--- Required action ---
Only one stretch of the listing below is wanted. Begin at the line that has "Select the PASS", stop after the line that has "You are a computer-use agent. The image", and repeat every line in between exactly.

── Record set

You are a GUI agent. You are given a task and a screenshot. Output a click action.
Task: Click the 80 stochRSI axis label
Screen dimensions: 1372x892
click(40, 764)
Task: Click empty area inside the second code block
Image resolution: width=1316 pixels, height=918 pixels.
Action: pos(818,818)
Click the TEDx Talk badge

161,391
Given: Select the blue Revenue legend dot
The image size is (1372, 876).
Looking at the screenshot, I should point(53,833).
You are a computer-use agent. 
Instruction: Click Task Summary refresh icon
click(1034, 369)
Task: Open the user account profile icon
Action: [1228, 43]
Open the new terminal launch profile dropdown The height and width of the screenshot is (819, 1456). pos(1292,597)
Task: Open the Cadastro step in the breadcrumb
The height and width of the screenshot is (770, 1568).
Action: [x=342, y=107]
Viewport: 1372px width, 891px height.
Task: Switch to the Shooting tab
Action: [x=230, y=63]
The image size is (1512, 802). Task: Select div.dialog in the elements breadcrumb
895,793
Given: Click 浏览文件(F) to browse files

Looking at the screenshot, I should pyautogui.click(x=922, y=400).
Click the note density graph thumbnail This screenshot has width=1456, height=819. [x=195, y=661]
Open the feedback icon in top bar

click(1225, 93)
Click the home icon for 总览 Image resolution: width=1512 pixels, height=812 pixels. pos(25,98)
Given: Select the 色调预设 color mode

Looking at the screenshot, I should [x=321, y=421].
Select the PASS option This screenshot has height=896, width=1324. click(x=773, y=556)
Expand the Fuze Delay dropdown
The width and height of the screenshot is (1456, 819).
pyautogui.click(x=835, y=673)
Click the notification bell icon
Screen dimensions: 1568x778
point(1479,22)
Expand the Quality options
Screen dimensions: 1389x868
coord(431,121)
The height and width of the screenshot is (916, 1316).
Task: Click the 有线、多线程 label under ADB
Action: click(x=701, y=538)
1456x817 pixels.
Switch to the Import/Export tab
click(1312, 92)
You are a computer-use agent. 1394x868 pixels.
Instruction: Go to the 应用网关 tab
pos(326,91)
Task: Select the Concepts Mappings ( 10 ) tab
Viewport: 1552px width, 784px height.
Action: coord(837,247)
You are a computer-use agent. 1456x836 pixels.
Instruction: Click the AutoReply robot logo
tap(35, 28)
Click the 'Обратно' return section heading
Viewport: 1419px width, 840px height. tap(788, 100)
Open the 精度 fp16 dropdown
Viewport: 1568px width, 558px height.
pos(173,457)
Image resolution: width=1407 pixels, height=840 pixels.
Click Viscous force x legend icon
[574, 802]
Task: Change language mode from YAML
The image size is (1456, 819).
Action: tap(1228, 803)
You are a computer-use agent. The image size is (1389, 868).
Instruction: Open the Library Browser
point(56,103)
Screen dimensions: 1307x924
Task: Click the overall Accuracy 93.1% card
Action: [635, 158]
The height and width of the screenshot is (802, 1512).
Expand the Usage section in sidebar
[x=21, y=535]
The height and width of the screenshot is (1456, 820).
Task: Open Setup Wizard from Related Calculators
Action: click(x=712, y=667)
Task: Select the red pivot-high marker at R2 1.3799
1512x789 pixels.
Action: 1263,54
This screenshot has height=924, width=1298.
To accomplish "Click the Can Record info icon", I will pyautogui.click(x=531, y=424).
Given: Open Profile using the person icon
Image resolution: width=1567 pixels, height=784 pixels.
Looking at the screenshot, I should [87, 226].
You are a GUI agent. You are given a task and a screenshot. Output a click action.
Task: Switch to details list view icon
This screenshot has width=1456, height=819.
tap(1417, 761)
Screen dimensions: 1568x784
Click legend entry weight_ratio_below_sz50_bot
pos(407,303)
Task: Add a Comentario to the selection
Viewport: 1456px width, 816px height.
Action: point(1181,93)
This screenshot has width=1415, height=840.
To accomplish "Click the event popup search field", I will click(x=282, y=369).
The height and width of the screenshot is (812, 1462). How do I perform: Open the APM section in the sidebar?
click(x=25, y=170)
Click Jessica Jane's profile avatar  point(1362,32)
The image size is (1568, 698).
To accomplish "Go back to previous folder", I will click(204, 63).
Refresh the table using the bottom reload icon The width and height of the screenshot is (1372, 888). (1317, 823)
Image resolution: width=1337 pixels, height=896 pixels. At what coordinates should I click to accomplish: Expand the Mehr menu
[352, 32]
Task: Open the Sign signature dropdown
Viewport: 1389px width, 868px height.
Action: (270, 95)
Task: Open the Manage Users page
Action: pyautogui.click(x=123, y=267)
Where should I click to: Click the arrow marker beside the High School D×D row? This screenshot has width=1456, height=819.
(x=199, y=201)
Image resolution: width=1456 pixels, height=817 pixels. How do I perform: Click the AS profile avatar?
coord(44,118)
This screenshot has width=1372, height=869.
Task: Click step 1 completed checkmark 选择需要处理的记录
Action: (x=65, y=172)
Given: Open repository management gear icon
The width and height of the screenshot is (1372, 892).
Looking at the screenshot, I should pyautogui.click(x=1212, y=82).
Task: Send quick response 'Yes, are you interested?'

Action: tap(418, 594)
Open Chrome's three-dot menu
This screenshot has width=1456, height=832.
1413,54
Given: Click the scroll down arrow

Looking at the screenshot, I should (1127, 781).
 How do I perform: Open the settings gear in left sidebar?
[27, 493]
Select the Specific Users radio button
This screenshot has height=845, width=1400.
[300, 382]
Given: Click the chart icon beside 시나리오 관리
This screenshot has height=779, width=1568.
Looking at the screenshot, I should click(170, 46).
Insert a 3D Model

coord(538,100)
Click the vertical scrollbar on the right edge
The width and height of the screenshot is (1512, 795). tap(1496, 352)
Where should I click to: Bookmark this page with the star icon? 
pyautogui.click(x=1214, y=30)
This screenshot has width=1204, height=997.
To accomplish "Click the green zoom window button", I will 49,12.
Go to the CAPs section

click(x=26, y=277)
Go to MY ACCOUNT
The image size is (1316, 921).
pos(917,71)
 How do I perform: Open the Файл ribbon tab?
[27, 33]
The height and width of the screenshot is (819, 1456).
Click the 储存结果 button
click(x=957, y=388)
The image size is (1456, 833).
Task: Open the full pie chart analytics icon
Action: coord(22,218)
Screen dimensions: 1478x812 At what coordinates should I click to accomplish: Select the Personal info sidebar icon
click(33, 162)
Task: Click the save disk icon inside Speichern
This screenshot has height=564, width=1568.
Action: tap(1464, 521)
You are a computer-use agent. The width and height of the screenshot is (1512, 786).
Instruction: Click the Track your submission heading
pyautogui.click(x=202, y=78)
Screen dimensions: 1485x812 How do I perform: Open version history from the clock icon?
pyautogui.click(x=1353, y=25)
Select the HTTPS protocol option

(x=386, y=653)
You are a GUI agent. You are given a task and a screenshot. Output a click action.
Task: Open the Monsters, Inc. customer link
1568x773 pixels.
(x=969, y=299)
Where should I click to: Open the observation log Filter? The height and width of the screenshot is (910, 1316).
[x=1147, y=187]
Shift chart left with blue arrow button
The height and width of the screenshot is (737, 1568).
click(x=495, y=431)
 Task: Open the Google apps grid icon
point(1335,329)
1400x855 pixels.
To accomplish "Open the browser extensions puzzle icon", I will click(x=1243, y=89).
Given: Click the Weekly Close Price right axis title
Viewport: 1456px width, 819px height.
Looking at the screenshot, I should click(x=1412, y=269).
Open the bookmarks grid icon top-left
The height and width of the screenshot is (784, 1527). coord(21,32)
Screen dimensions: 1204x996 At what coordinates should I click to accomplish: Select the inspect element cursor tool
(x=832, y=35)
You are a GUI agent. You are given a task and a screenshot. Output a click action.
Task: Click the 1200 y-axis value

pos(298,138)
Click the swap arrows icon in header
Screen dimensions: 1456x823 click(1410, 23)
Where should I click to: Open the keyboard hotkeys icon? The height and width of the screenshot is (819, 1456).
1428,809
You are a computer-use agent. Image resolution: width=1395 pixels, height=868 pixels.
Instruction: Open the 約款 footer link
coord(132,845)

────

--- Completed exercise ---
Select the PASS option This screenshot has height=896, width=1324. click(x=773, y=556)
Expand the Fuze Delay dropdown
The width and height of the screenshot is (1456, 819).
pyautogui.click(x=835, y=673)
Click the notification bell icon
Screen dimensions: 1568x778
point(1479,22)
Expand the Quality options
Screen dimensions: 1389x868
coord(431,121)
The height and width of the screenshot is (916, 1316).
Task: Click the 有线、多线程 label under ADB
Action: click(x=701, y=538)
1456x817 pixels.
Switch to the Import/Export tab
click(1312, 92)
You are a computer-use agent. 1394x868 pixels.
Instruction: Go to the 应用网关 tab
pos(326,91)
Task: Select the Concepts Mappings ( 10 ) tab
Viewport: 1552px width, 784px height.
Action: coord(837,247)
You are a computer-use agent. 1456x836 pixels.
Instruction: Click the AutoReply robot logo
tap(35, 28)
Click the 'Обратно' return section heading
Viewport: 1419px width, 840px height. tap(788, 100)
Open the 精度 fp16 dropdown
Viewport: 1568px width, 558px height.
pos(173,457)
Image resolution: width=1407 pixels, height=840 pixels.
Click Viscous force x legend icon
[574, 802]
Task: Change language mode from YAML
The image size is (1456, 819).
Action: tap(1228, 803)
You are a computer-use agent. The image size is (1389, 868).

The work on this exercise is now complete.